**WHAT THIS TASK INVOLVES:** When the string "number" is part of a line in the data below, report the whole line.

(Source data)
***
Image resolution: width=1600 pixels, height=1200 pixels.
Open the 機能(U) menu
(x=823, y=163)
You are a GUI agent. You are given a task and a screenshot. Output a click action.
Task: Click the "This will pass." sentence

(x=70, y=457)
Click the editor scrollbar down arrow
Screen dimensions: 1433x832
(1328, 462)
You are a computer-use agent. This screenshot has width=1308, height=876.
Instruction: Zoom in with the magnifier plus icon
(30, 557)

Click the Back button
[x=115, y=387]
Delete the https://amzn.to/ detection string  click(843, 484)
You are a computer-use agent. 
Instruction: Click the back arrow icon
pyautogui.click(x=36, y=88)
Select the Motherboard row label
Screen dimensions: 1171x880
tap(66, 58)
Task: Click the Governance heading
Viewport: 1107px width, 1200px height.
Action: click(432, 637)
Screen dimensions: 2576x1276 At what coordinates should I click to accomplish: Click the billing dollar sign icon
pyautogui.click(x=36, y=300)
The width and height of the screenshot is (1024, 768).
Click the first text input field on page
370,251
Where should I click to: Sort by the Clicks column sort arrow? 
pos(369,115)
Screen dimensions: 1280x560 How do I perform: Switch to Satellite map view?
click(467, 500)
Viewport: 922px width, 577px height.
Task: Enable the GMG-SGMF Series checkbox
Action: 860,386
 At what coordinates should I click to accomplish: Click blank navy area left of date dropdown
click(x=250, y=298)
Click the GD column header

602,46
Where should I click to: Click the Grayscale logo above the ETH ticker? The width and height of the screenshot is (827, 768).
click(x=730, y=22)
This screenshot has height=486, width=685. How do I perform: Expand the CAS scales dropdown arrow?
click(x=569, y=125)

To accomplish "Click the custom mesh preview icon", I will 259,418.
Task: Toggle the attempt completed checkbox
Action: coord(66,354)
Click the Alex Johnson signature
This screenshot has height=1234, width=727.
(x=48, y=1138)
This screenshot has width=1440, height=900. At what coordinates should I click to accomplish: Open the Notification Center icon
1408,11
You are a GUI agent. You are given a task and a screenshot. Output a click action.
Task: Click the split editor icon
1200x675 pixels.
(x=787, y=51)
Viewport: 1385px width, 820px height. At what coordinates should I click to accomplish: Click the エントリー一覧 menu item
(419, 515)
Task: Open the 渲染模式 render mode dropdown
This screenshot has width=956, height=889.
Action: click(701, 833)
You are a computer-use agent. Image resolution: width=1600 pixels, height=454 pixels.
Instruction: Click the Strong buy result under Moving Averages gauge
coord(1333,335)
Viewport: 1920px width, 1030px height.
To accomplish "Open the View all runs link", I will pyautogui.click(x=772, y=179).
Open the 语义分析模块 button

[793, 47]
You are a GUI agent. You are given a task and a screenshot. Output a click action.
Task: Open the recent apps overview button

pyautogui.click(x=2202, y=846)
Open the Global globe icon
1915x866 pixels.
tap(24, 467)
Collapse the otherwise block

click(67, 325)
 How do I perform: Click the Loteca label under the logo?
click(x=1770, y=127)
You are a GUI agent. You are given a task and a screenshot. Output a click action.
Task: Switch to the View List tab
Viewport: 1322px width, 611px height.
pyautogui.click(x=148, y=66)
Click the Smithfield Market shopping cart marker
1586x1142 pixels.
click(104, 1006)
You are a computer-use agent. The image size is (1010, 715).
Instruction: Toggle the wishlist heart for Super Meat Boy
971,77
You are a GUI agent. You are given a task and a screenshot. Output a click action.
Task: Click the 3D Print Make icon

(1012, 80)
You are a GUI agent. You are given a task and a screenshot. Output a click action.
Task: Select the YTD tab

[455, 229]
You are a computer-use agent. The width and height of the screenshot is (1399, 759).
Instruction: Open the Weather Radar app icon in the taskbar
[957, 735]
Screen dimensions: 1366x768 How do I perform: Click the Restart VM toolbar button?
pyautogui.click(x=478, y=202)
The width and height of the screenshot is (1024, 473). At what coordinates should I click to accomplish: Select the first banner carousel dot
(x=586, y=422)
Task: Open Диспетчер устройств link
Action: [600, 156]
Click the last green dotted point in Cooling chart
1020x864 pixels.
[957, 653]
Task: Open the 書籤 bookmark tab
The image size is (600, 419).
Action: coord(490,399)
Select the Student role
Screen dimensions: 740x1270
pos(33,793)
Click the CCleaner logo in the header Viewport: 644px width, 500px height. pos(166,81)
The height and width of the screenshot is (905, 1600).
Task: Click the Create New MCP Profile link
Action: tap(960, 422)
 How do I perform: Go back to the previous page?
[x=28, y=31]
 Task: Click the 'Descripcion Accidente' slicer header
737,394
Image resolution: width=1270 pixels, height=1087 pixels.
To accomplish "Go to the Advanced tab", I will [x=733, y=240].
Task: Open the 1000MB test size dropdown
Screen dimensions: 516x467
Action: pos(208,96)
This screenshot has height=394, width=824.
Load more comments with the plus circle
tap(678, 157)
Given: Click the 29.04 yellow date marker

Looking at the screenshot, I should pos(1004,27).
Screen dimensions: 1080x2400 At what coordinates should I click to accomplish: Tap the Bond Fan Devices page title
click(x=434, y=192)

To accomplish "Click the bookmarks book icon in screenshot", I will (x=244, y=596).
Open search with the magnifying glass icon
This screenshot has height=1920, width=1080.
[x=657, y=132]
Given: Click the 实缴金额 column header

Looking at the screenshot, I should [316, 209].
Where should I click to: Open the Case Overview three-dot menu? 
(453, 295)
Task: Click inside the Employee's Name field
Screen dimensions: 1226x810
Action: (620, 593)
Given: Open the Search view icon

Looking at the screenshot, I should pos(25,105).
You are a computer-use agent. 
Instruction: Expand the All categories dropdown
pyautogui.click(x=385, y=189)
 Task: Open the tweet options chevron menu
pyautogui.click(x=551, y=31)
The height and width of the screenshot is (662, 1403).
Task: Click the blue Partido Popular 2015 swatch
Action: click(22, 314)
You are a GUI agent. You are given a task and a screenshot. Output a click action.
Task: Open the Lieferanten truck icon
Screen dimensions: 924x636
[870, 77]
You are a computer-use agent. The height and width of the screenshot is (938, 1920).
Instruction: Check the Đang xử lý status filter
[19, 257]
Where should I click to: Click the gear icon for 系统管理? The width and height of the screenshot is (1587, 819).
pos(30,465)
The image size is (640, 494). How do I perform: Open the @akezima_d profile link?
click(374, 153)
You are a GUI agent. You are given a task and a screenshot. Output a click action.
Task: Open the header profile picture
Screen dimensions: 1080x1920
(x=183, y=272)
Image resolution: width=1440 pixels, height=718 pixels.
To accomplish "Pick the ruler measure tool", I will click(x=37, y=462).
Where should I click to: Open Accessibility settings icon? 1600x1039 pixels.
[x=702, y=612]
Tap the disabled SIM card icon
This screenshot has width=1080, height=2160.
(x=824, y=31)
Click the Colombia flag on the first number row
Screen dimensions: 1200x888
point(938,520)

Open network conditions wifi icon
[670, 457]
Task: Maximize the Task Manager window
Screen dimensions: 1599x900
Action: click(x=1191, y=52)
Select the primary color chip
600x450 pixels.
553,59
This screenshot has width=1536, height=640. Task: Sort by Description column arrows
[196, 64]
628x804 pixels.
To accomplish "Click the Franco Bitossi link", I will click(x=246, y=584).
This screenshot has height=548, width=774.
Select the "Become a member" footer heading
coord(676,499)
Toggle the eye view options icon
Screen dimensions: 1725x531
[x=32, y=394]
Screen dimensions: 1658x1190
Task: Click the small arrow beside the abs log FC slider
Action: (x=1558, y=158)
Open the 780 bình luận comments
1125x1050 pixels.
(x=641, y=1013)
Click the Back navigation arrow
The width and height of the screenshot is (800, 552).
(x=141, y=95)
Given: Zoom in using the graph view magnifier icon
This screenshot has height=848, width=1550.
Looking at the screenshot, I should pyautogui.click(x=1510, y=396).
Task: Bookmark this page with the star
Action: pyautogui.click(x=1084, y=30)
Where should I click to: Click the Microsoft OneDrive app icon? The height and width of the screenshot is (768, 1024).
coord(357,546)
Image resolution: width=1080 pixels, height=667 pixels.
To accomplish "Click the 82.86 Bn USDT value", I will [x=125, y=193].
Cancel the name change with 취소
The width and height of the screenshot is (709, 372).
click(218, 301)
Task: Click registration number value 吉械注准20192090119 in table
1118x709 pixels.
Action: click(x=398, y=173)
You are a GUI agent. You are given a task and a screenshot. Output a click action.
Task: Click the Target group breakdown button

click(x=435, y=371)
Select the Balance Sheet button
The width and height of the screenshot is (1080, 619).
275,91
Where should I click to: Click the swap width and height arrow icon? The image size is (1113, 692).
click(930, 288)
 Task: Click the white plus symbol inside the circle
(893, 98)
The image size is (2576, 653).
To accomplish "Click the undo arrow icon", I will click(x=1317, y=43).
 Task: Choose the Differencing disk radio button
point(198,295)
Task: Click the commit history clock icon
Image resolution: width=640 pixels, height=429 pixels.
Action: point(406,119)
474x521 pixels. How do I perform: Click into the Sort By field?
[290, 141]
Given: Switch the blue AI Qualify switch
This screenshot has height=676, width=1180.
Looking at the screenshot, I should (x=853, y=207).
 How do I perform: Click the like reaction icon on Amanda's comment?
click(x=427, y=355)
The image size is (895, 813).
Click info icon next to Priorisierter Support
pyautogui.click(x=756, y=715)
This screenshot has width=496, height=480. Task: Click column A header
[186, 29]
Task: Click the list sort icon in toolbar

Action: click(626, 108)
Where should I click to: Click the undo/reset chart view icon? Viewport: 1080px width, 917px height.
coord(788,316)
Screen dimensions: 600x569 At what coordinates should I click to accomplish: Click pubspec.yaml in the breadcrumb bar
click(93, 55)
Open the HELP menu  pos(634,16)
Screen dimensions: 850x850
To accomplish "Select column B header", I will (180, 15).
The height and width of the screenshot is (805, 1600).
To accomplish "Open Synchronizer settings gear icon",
***
**SOLVED PROBLEM:**
Click the Colombia flag on the first number row
Task: Click registration number value 吉械注准20192090119 in table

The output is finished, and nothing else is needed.